Exercise description: Which lines belong in your copy? Those from the start of the data through the line with "Task: Click the Editors' Picks hand icon", exactly as written, without any pictures.

-=-=-

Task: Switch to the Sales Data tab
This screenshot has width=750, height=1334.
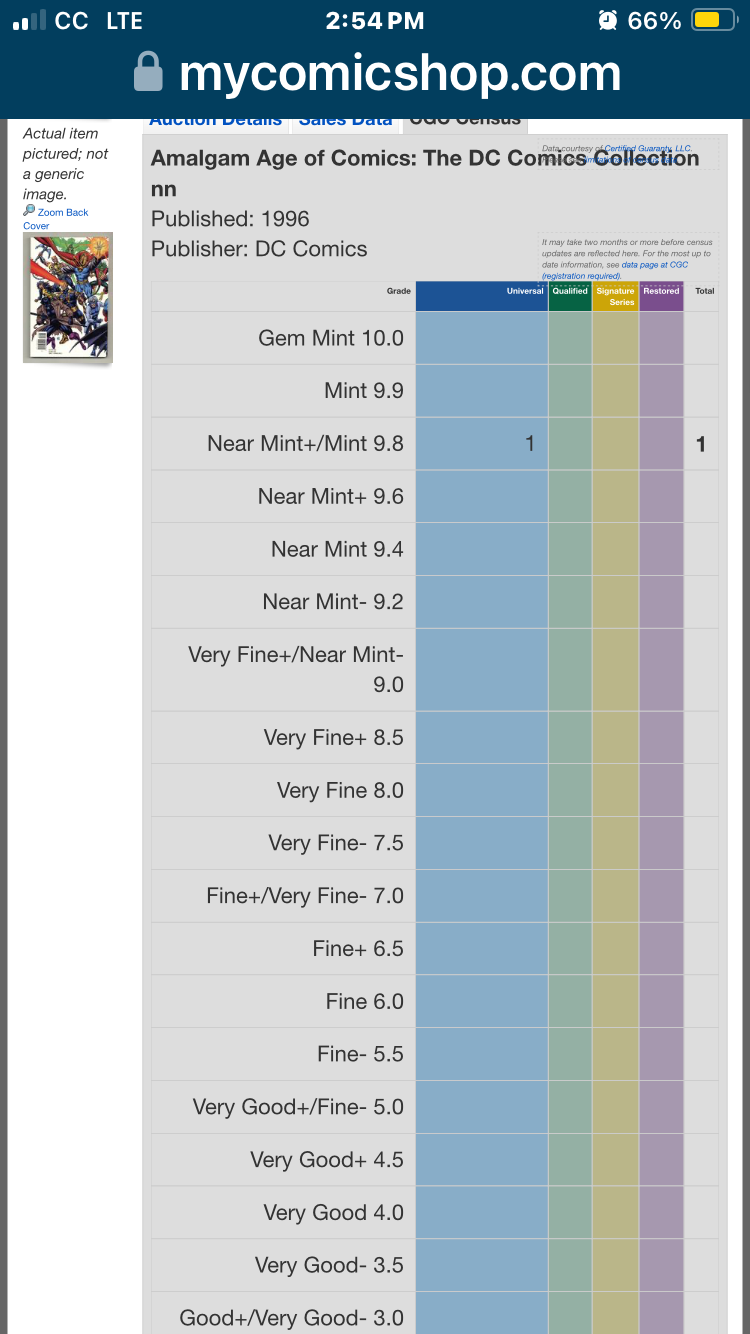Action: pyautogui.click(x=345, y=120)
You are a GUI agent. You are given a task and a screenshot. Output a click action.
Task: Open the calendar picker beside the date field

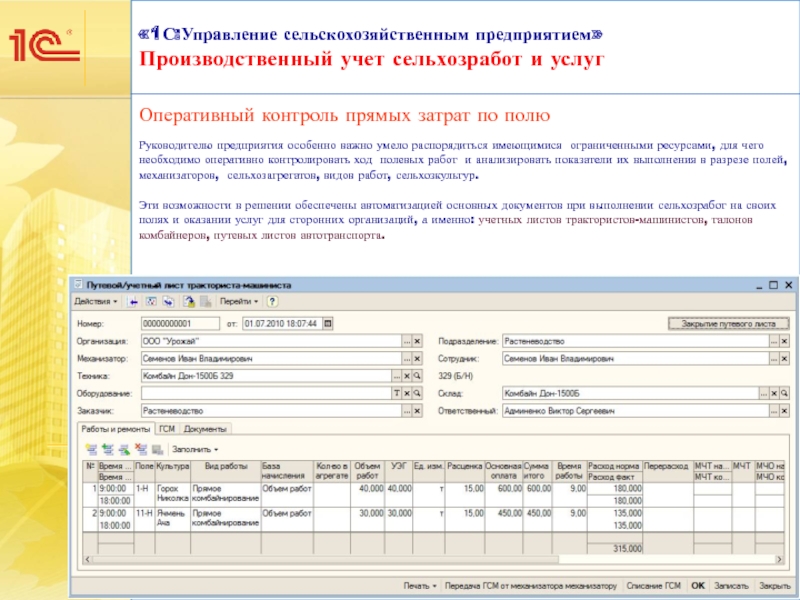(x=329, y=324)
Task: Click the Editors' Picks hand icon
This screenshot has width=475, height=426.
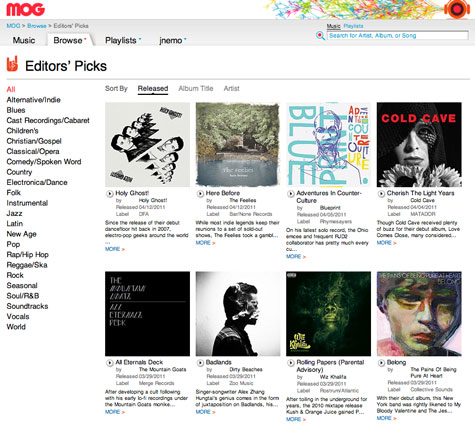Action: [x=12, y=64]
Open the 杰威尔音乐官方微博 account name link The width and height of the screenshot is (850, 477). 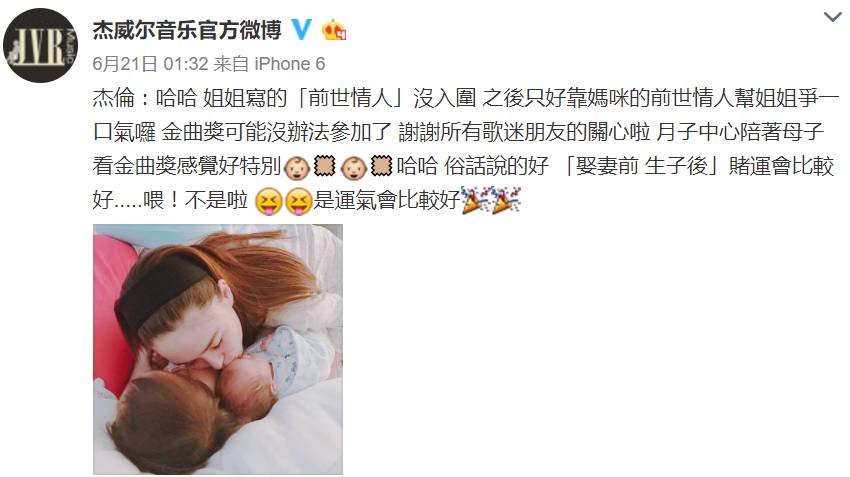(x=187, y=30)
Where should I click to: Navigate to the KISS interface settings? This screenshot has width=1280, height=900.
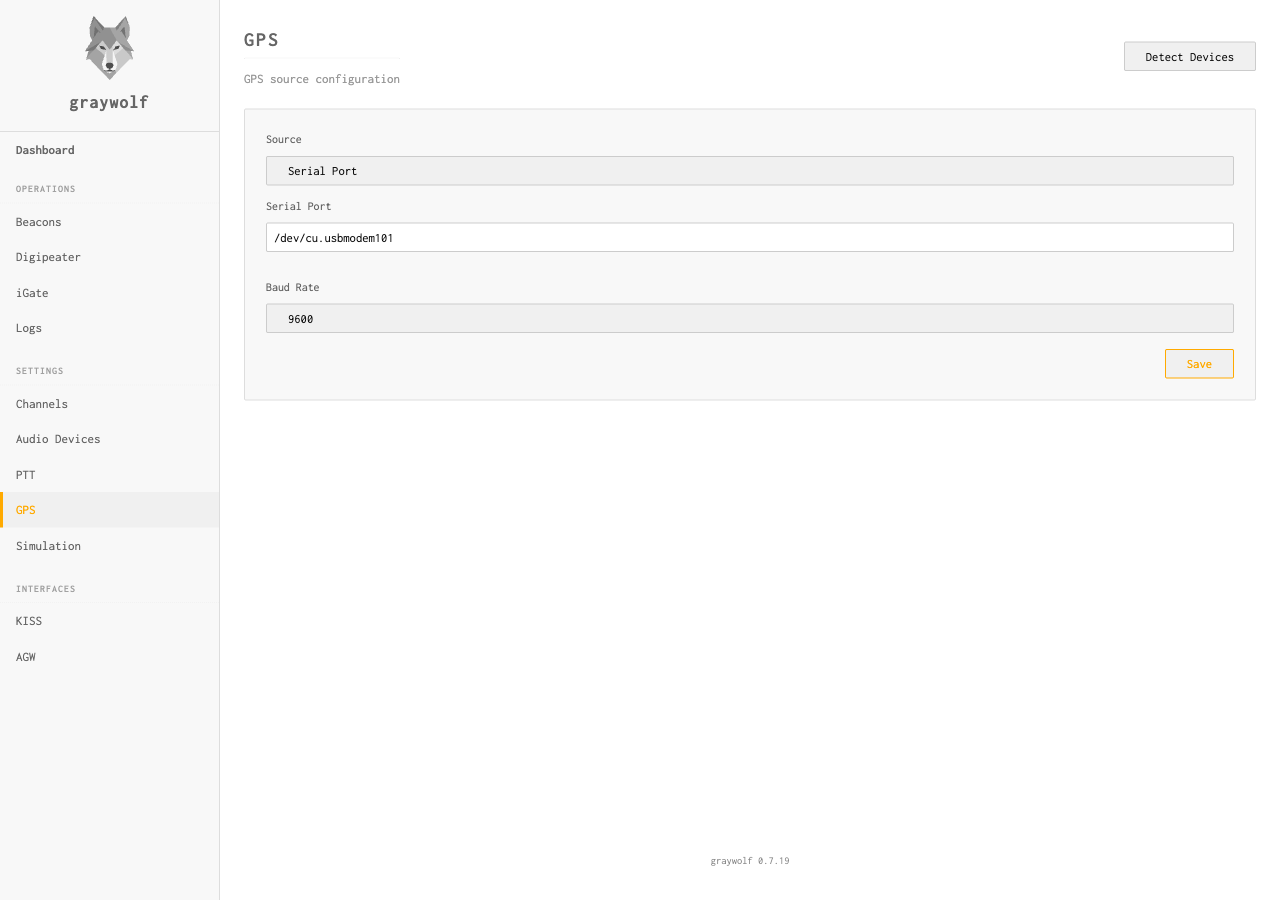(x=29, y=621)
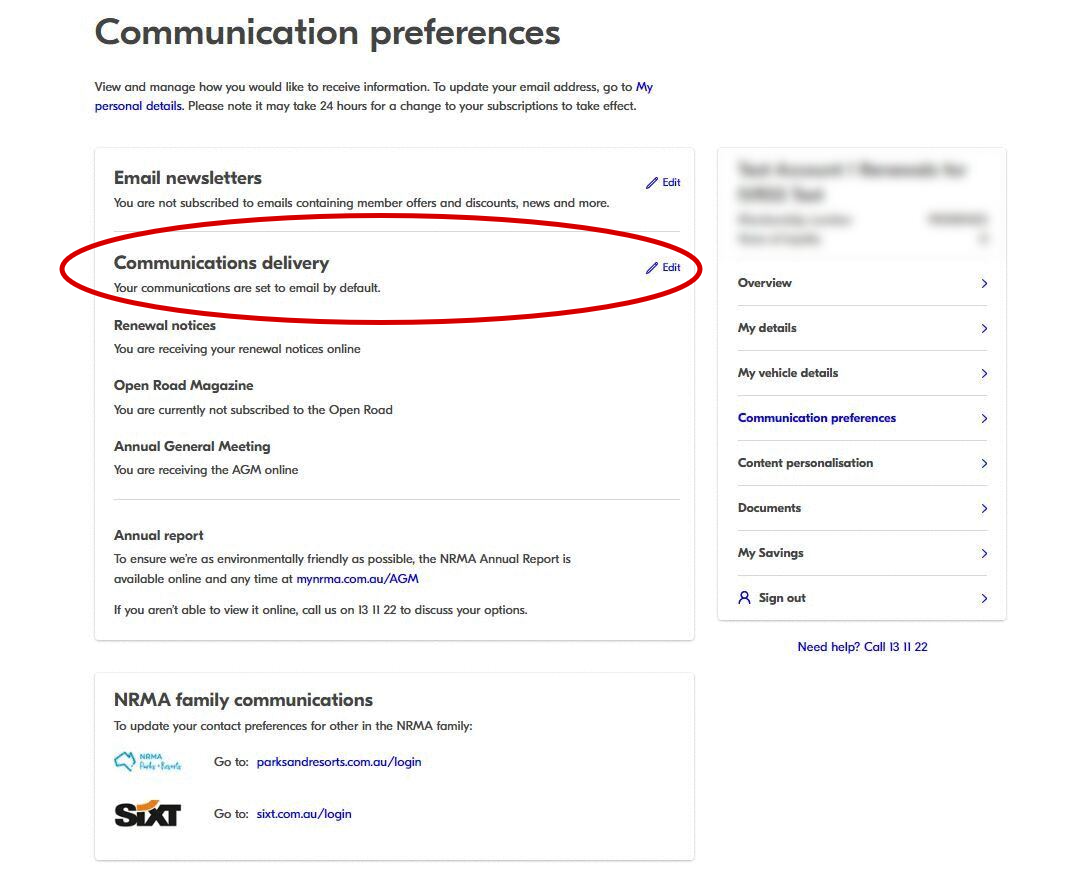Click chevron arrow next to My details

(x=984, y=329)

-=-=-

Output of the task:
Task: Switch to the Sales Data tab
This screenshot has width=750, height=1334.
Action: pyautogui.click(x=345, y=120)
You are a GUI agent. You are given a task and a screenshot. Output a click action.
Task: Open the calendar picker beside the date field

(x=329, y=324)
Task: Click the Editors' Picks hand icon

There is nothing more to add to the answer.